On Reinforcement Learning
November 13, 2019Hi!
This is kind of a long story, so feel free to skip to the tl;dr. :)
In the winter semester 2018/19, I attended a lecture offered by the Intelligent Autonomous Systems (IAS) [1] group at TU Darmstadt. These lectures have the reputation to be very time-intensive, but they are just as much rewarding. Only for that semester, there was a rare opportunity to get the whole swoop of reinforcement learning in the form of a lecture, a project, and a seminar paper. Though this meant sacrificing some CP for the semester, I felt like this was a great chance to get into the topic. So I did.
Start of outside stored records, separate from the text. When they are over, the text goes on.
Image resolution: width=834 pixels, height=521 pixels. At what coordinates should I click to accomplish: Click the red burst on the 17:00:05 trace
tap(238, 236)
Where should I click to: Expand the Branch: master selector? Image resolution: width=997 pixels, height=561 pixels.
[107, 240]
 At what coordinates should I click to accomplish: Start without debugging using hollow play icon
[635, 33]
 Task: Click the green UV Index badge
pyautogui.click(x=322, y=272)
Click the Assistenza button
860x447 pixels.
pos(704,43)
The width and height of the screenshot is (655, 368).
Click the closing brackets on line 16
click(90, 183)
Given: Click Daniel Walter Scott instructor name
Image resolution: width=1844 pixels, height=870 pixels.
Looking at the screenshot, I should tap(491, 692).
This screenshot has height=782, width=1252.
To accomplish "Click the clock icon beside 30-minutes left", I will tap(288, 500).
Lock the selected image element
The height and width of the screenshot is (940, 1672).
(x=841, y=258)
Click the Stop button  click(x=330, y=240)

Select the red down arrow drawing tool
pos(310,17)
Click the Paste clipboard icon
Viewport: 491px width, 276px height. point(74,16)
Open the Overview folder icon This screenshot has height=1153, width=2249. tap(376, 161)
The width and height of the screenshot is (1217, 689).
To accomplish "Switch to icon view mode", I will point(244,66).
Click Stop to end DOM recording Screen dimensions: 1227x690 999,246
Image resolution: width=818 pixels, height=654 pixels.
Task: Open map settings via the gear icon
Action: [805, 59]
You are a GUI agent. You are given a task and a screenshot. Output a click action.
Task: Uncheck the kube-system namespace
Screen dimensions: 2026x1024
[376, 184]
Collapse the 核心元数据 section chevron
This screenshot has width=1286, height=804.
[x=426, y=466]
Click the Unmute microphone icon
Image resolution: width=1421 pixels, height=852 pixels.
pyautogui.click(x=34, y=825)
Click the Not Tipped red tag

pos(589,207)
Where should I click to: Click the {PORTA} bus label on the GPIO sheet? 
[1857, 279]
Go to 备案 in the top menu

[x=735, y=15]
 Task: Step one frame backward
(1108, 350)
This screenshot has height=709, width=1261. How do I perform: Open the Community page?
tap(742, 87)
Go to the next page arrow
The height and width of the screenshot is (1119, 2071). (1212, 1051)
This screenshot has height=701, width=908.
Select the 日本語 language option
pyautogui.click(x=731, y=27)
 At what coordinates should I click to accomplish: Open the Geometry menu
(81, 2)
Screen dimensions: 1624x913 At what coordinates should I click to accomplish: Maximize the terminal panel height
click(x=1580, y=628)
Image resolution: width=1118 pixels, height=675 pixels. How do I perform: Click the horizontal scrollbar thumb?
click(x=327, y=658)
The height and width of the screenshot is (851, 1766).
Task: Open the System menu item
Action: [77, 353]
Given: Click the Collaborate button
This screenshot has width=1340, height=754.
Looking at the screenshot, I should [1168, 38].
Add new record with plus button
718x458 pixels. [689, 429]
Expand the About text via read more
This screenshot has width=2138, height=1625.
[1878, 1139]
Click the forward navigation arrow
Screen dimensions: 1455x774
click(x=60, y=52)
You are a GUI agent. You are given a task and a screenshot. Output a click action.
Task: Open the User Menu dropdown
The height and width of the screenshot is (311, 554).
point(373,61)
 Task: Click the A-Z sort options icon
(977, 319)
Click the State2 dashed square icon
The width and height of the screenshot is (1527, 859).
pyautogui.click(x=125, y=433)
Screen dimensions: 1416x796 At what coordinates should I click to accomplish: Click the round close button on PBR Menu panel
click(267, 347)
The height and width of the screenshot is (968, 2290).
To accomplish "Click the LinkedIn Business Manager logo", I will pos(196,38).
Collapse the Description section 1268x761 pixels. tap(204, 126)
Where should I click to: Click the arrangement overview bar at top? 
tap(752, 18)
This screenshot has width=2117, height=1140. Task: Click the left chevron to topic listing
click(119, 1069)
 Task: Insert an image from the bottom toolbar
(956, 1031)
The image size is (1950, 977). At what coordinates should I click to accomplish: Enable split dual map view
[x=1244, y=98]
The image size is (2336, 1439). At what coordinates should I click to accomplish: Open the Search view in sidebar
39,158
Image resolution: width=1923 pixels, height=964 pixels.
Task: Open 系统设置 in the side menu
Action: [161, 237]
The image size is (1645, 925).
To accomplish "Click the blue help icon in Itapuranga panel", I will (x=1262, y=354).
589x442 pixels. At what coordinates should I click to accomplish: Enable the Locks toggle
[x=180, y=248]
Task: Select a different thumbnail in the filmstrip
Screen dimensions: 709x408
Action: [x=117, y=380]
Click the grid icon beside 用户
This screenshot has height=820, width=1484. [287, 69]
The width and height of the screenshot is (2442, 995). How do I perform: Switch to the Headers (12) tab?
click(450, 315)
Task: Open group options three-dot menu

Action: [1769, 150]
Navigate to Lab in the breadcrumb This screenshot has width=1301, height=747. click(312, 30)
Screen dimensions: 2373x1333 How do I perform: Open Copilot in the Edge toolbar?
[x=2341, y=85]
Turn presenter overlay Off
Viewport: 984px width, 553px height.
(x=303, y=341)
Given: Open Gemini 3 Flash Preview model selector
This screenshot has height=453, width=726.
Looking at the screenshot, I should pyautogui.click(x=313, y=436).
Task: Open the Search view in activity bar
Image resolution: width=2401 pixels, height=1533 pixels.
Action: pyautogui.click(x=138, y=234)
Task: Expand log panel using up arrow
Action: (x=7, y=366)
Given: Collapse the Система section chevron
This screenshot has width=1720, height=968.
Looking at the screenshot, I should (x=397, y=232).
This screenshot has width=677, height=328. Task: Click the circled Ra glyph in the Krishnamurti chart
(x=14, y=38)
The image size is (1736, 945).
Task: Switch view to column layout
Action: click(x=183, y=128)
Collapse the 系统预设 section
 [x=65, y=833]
As I was thinking about a topic for my seminar paper, most other students chose something pragmatic like a survey, or comparisons between approaches. Since I had a good understanding of the basics of machine learning from the previous lecture in Statistical Machine Learning, I wanted to do something that fits my style better. So I thought about writing an introductory paper to reinforcement learning. Especially focused on policy gradients, as I intuitively liked the implications of directly working with a policy.
The first draft I came up with attempted to bring in a ton of references to current SotA approaches. I showed it to my supervisor, Samuele Tosatto (who was very patient with me; thanks for that!), who gave me a ton of criticism. Constructive criticism, that is. After that meeting, I had a much clearer idea about what I wanted to achieve with the paper. In essence, I wanted a formal introduction to policy gradient approaches. I changed the name to “An Introduction to Policy Gradients”, and set myself three terms I wanted to adhere to. My paper should be
- complete, i.e., formally define everything we use,
- concise, i.e., only introduce necessary definitions,
- comprehensible, i.e., avoid logical shortcuts.
To be honest, my understanding is that all papers should follow these rules. Alas that this has not been my experience. Don’t get me wrong, I know this is hard, and it gets harder the more sophisticated the ideas we want to convey become. But you notice when someone is not trying hard enough. ;)
When I was done with the seminar, and sent in the finished paper, I thought about the naming again. I feel like “An Introduction” is not what people want to read. Hence I figured it was better to go with the name Samuele suggested.